*** Extracted data

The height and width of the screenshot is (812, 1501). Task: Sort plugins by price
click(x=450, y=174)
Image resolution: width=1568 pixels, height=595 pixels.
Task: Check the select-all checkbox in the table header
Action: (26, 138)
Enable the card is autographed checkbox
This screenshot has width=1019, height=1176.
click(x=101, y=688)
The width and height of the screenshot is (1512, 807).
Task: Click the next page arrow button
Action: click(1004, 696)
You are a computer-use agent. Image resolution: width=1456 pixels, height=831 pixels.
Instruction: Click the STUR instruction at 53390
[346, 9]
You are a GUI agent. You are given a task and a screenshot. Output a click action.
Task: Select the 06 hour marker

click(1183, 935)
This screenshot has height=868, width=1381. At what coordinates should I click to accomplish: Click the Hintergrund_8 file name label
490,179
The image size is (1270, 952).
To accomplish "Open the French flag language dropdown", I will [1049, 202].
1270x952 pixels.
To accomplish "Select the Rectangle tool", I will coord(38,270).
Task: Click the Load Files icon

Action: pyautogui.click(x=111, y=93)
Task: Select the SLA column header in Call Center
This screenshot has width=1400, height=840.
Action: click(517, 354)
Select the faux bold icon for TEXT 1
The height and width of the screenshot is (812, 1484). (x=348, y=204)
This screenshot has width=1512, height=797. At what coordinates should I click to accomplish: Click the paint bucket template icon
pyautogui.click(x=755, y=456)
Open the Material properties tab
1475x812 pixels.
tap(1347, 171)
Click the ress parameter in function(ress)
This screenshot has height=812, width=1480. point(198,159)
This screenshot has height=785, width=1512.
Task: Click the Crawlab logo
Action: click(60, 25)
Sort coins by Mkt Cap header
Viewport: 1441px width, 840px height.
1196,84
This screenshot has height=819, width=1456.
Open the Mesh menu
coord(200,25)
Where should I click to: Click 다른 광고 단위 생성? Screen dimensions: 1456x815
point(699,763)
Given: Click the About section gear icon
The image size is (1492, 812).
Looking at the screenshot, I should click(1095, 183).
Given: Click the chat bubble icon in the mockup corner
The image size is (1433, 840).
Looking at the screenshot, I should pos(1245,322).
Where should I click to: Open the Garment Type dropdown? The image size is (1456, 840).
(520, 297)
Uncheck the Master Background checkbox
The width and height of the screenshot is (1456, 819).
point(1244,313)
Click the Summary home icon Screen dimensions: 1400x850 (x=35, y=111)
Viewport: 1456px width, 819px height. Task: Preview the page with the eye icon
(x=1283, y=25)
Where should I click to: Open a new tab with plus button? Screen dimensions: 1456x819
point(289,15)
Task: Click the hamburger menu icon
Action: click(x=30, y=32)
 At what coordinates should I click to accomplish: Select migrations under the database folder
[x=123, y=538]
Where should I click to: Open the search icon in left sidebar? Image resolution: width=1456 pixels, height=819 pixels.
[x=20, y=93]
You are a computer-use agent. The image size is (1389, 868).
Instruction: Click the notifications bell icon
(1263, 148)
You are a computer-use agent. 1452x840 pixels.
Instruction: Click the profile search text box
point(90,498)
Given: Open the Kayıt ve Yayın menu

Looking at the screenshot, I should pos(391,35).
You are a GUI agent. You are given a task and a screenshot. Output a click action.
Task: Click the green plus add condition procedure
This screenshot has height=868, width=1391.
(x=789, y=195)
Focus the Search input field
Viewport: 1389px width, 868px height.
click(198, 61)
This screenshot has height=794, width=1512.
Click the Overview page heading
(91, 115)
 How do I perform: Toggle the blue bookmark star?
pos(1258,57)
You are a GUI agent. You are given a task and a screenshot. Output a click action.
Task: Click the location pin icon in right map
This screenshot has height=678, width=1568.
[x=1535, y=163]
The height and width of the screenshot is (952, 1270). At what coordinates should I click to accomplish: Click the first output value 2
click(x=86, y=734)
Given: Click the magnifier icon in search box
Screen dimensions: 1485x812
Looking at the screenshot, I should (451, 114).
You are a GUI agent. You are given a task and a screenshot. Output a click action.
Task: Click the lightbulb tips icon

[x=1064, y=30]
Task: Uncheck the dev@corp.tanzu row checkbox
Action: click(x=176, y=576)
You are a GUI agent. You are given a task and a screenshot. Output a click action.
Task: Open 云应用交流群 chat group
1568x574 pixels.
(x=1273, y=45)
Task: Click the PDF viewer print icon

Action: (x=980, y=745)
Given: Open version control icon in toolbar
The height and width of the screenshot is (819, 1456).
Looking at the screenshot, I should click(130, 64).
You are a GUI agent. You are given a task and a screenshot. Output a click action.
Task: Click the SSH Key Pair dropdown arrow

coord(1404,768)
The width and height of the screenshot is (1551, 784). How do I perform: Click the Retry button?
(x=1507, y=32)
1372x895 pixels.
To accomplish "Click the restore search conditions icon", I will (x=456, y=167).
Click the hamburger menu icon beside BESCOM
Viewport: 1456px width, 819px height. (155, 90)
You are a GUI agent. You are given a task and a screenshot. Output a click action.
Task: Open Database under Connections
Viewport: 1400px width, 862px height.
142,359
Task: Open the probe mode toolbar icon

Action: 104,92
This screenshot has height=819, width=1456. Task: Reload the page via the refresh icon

******

Would you output every record above exactly as it stands?

The height and width of the screenshot is (812, 1501). Task: Sort plugins by price
click(x=450, y=174)
Image resolution: width=1568 pixels, height=595 pixels.
Task: Check the select-all checkbox in the table header
Action: (26, 138)
Enable the card is autographed checkbox
This screenshot has width=1019, height=1176.
click(x=101, y=688)
The width and height of the screenshot is (1512, 807).
Task: Click the next page arrow button
Action: click(1004, 696)
You are a computer-use agent. Image resolution: width=1456 pixels, height=831 pixels.
Instruction: Click the STUR instruction at 53390
[346, 9]
You are a GUI agent. You are given a task and a screenshot. Output a click action.
Task: Select the 06 hour marker

click(1183, 935)
This screenshot has height=868, width=1381. At what coordinates should I click to accomplish: Click the Hintergrund_8 file name label
490,179
The image size is (1270, 952).
To accomplish "Open the French flag language dropdown", I will [1049, 202].
1270x952 pixels.
To accomplish "Select the Rectangle tool", I will coord(38,270).
Task: Click the Load Files icon

Action: pyautogui.click(x=111, y=93)
Task: Select the SLA column header in Call Center
This screenshot has width=1400, height=840.
Action: click(517, 354)
Select the faux bold icon for TEXT 1
The height and width of the screenshot is (812, 1484). (x=348, y=204)
This screenshot has width=1512, height=797. At what coordinates should I click to accomplish: Click the paint bucket template icon
pyautogui.click(x=755, y=456)
Open the Material properties tab
1475x812 pixels.
tap(1347, 171)
Click the ress parameter in function(ress)
This screenshot has height=812, width=1480. point(198,159)
This screenshot has height=785, width=1512.
Task: Click the Crawlab logo
Action: click(60, 25)
Sort coins by Mkt Cap header
Viewport: 1441px width, 840px height.
1196,84
This screenshot has height=819, width=1456.
Open the Mesh menu
coord(200,25)
Where should I click to: Click 다른 광고 단위 생성? Screen dimensions: 1456x815
point(699,763)
Given: Click the About section gear icon
The image size is (1492, 812).
Looking at the screenshot, I should click(1095, 183).
Given: Click the chat bubble icon in the mockup corner
The image size is (1433, 840).
Looking at the screenshot, I should pos(1245,322).
Where should I click to: Open the Garment Type dropdown? The image size is (1456, 840).
(520, 297)
Uncheck the Master Background checkbox
The width and height of the screenshot is (1456, 819).
point(1244,313)
Click the Summary home icon Screen dimensions: 1400x850 (x=35, y=111)
Viewport: 1456px width, 819px height. Task: Preview the page with the eye icon
(x=1283, y=25)
Where should I click to: Open a new tab with plus button? Screen dimensions: 1456x819
point(289,15)
Task: Click the hamburger menu icon
Action: click(x=30, y=32)
 At what coordinates should I click to accomplish: Select migrations under the database folder
[x=123, y=538]
Where should I click to: Open the search icon in left sidebar? Image resolution: width=1456 pixels, height=819 pixels.
[x=20, y=93]
You are a computer-use agent. The image size is (1389, 868).
Instruction: Click the notifications bell icon
(1263, 148)
You are a computer-use agent. 1452x840 pixels.
Instruction: Click the profile search text box
point(90,498)
Given: Open the Kayıt ve Yayın menu

Looking at the screenshot, I should pos(391,35).
You are a GUI agent. You are given a task and a screenshot. Output a click action.
Task: Click the green plus add condition procedure
This screenshot has height=868, width=1391.
(x=789, y=195)
Focus the Search input field
Viewport: 1389px width, 868px height.
click(198, 61)
This screenshot has height=794, width=1512.
Click the Overview page heading
(91, 115)
 How do I perform: Toggle the blue bookmark star?
pos(1258,57)
You are a GUI agent. You are given a task and a screenshot. Output a click action.
Task: Click the location pin icon in right map
This screenshot has height=678, width=1568.
[x=1535, y=163]
The height and width of the screenshot is (952, 1270). At what coordinates should I click to accomplish: Click the first output value 2
click(x=86, y=734)
Given: Click the magnifier icon in search box
Screen dimensions: 1485x812
Looking at the screenshot, I should (451, 114).
You are a GUI agent. You are given a task and a screenshot. Output a click action.
Task: Click the lightbulb tips icon

[x=1064, y=30]
Task: Uncheck the dev@corp.tanzu row checkbox
Action: click(x=176, y=576)
You are a GUI agent. You are given a task and a screenshot. Output a click action.
Task: Open 云应用交流群 chat group
1568x574 pixels.
(x=1273, y=45)
Task: Click the PDF viewer print icon

Action: (x=980, y=745)
Given: Open version control icon in toolbar
The height and width of the screenshot is (819, 1456).
Looking at the screenshot, I should click(130, 64).
You are a GUI agent. You are given a task and a screenshot. Output a click action.
Task: Click the SSH Key Pair dropdown arrow

coord(1404,768)
The width and height of the screenshot is (1551, 784). How do I perform: Click the Retry button?
(x=1507, y=32)
1372x895 pixels.
To accomplish "Click the restore search conditions icon", I will (x=456, y=167).
Click the hamburger menu icon beside BESCOM
Viewport: 1456px width, 819px height. (155, 90)
You are a GUI agent. You are given a task and a screenshot. Output a click action.
Task: Open Database under Connections
Viewport: 1400px width, 862px height.
142,359
Task: Open the probe mode toolbar icon

Action: 104,92
This screenshot has height=819, width=1456. Task: Reload the page via the refresh icon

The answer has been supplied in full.